Work instructions: Write out the line with "The height and" and every later line through the end of the data below, exactly as given, with no pictures in the copy.
══ Records for this task ══
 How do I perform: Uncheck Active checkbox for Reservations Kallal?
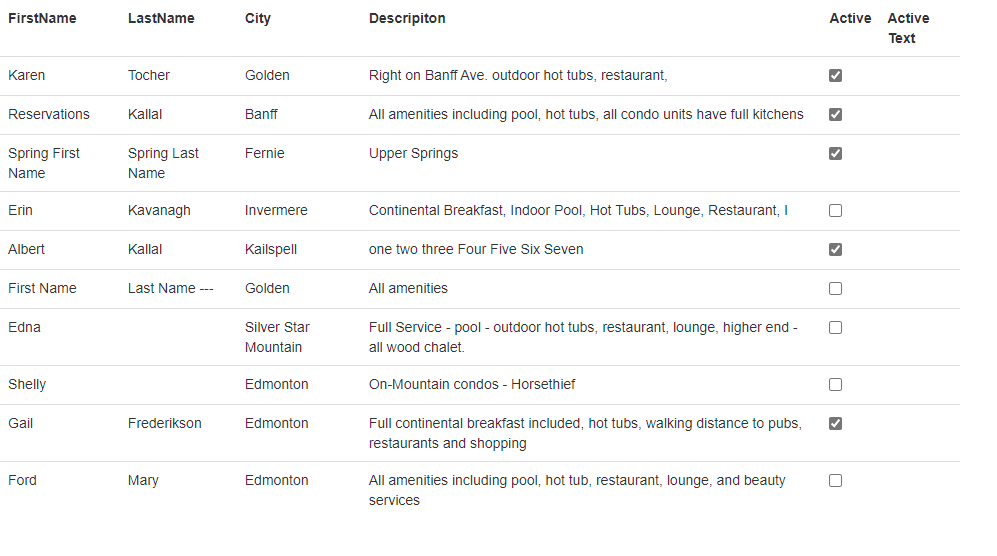(x=835, y=115)
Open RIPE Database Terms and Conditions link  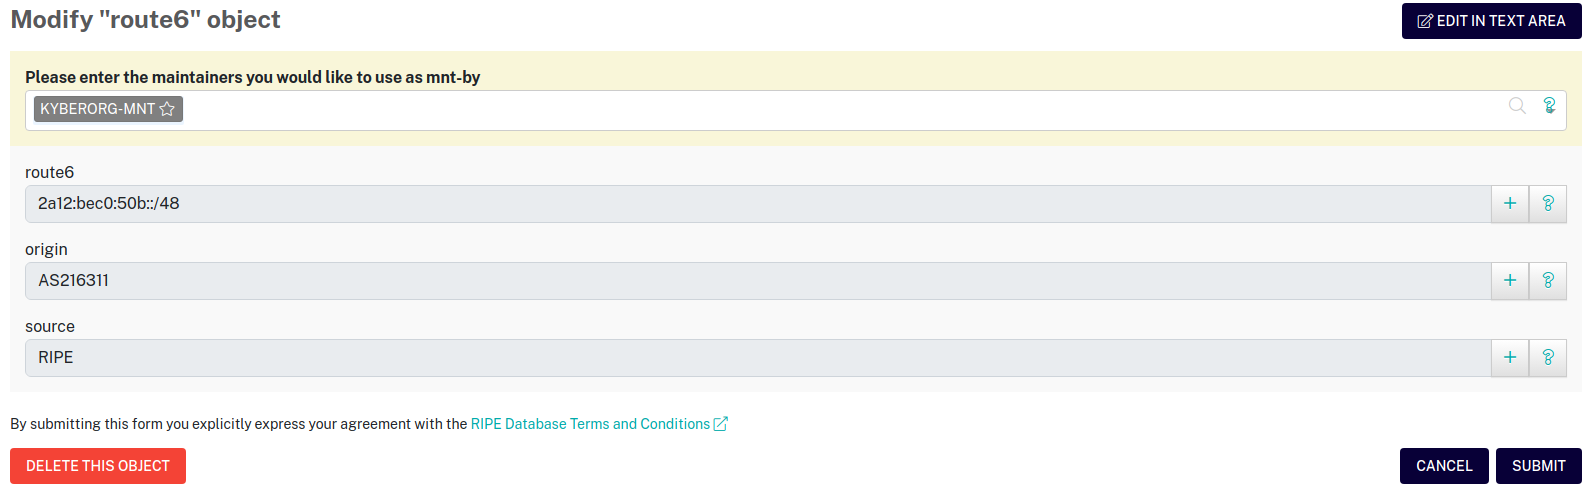point(590,424)
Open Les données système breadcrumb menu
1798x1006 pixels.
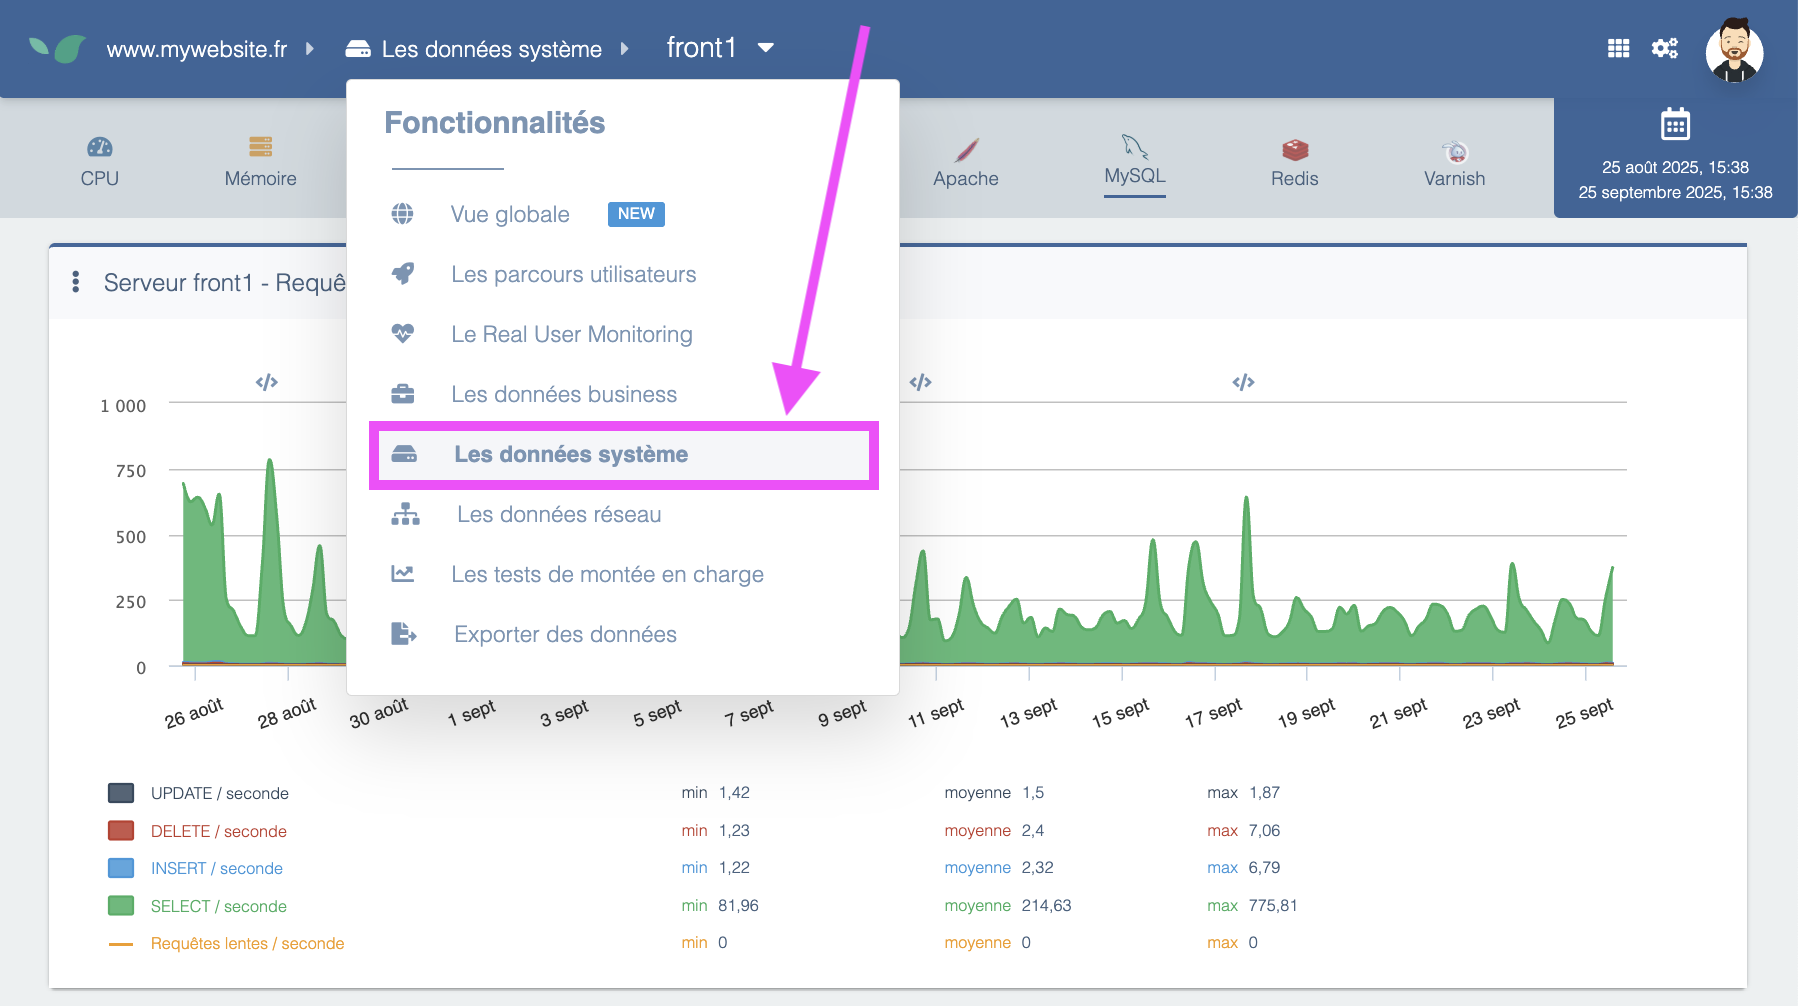(x=490, y=49)
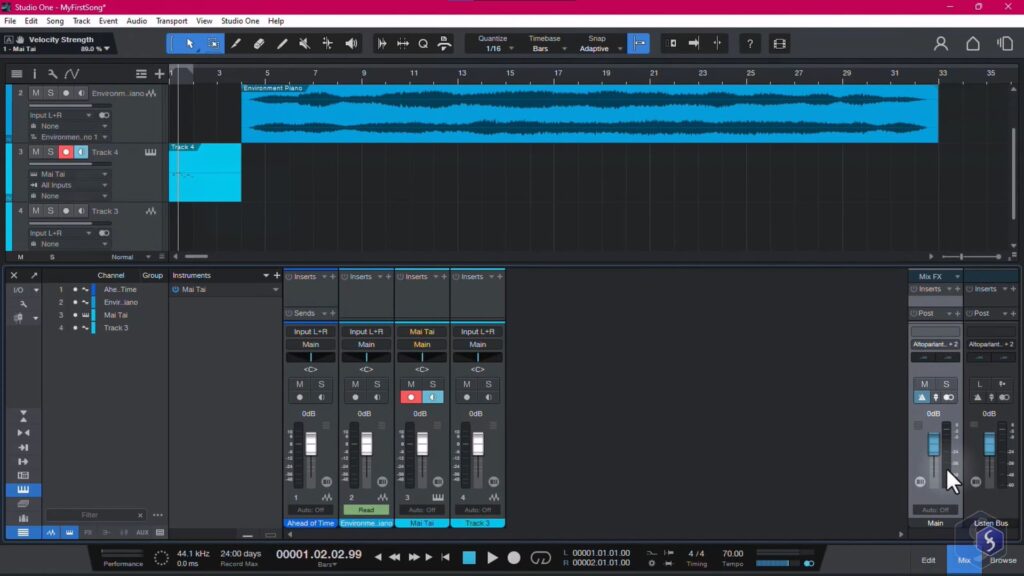
Task: Solo the Track 3 channel
Action: [487, 386]
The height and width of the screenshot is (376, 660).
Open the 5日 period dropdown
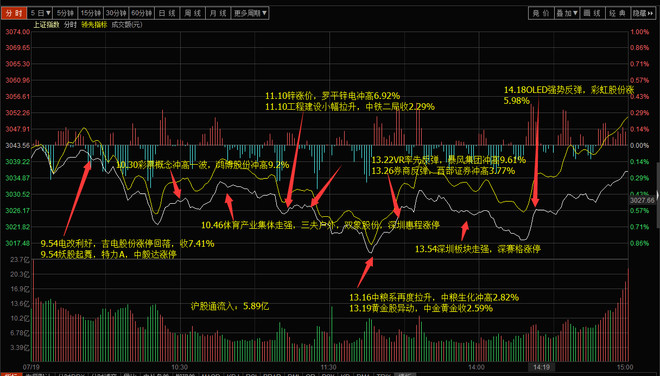[x=41, y=13]
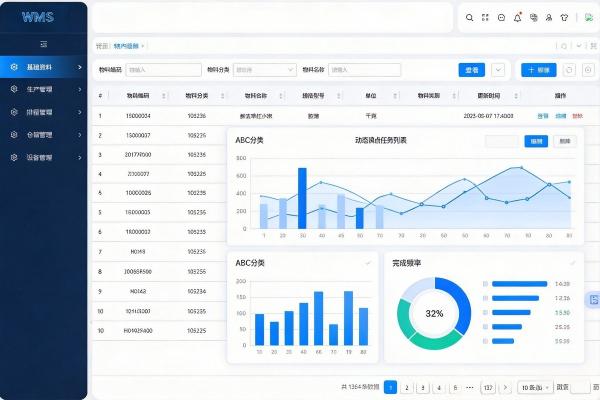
═══
Response:
The height and width of the screenshot is (376, 660).
Open the 5日 period dropdown
[x=41, y=13]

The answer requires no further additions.